Powering a Raspberrypi in the car

Posted on Jun 18, 2023 Software Network

Operating a RaspberryPi in your car can be fun. My main reason to have a little computer running in the car, is to learn about setting up a mobile hotspot using hostapd, post car location data into the cloud using OwnTracks, track the car using LoraWAN and The Things Network and more.

This post discusses one of the basic requirements for all of this: powering the Pi

Power challenges

An automotive environment poses several challenges to powering electronics. The device should be powered up when needed and also be powered down at the right time. And most importantly it should not draw any power when powered down to avoid a flat car battery. 

A Pi has additional requirements, as you cannot simply unplug the power supply to power it down. A safe shutdown procedure is needed to ensure the SD card doesn't break. For this purpose, the  Carberry HAT provides a solution for that meets the requirements for an automotive environment. The Carberry HAT can also be connected to the CAN bus of the car.

The Carberry shield needs a constant 12V power supply and it needs a signal to indicate that the Pi needs to power up. This signal can be either an ignition signal or activity on the CAN bus. In this case I'm using the ignition signal, which is a 12V signal set to high when the car is started.

Finding the ignition signal can be challenging. The image below is a snapshot of the wiring diagram of my car. It shows that in the trunk of the car there is a Yellow-Blue wire which provides the 12V ignition signal. This wire is used to power the trailer module and can also provide a good ignition signal to the carberry.

wiring towbar xc60

Adding an extra wire that connects the ignition signal to the Carberry shield, works as expected: the Carberry provides power to the Pi when the car is started. When turning off the car, it takes a configurable number of seconds and then the Carberry signals the Pi it needs to shutdown.

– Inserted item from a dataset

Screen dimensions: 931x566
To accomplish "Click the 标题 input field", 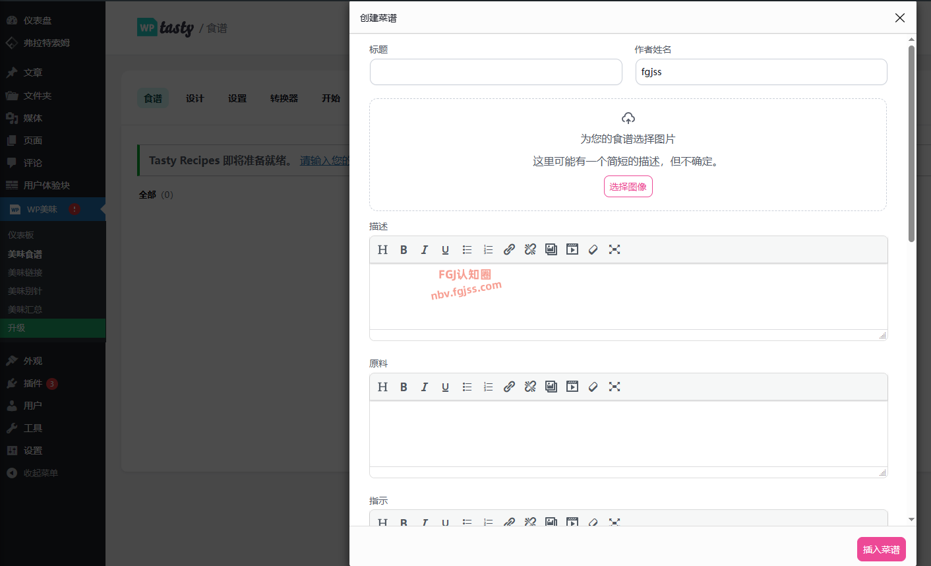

The picture below shows Pi in hidden behind one of the panels in the back of the car. It also has a Waveshare 4G dongle.

Wired carberry

A smarter shutdown

The Carberry HAT communicates with the Pi using serial communication. The standard procedure for a graceful shutdown is that the HAT raises a pin (GPIO 27) to indicate the Rpi needs to gracefully shutdown. A small program checks the status of GPIO27 and when it is high it shuts down the Pi.

However, you can also talk to the Carberry HAT and subscribe to these events, so you can do some smarter things. To shutdown the Pi that also acts as a hotspot within a few minutes after the car is turned down, is not appreciated by the passengers. Wouldn't it be better to:

  1. Gracefully shutdown the Pi using systemctl halt.
  2. Postpone shutdown if there are still Wifi clients connected
  3. Do not postpone the shutdown when Wifi clients could better connect to the home wifi.

The second requirement is mainly there to keep providing Wifi to the passengers when the car is parked for a while and the engine is turned off. The third requirement comes from the scenario where the car arrives at home, and one or more Wifi devices remain connected to the hotspot, while it would be better to use the home Wifi. It basically overrides the second requirement when parking the car in front of the house.

CarberryCommander

The CarberryCommander python script that is available on GitHub implements the smarter shutdown.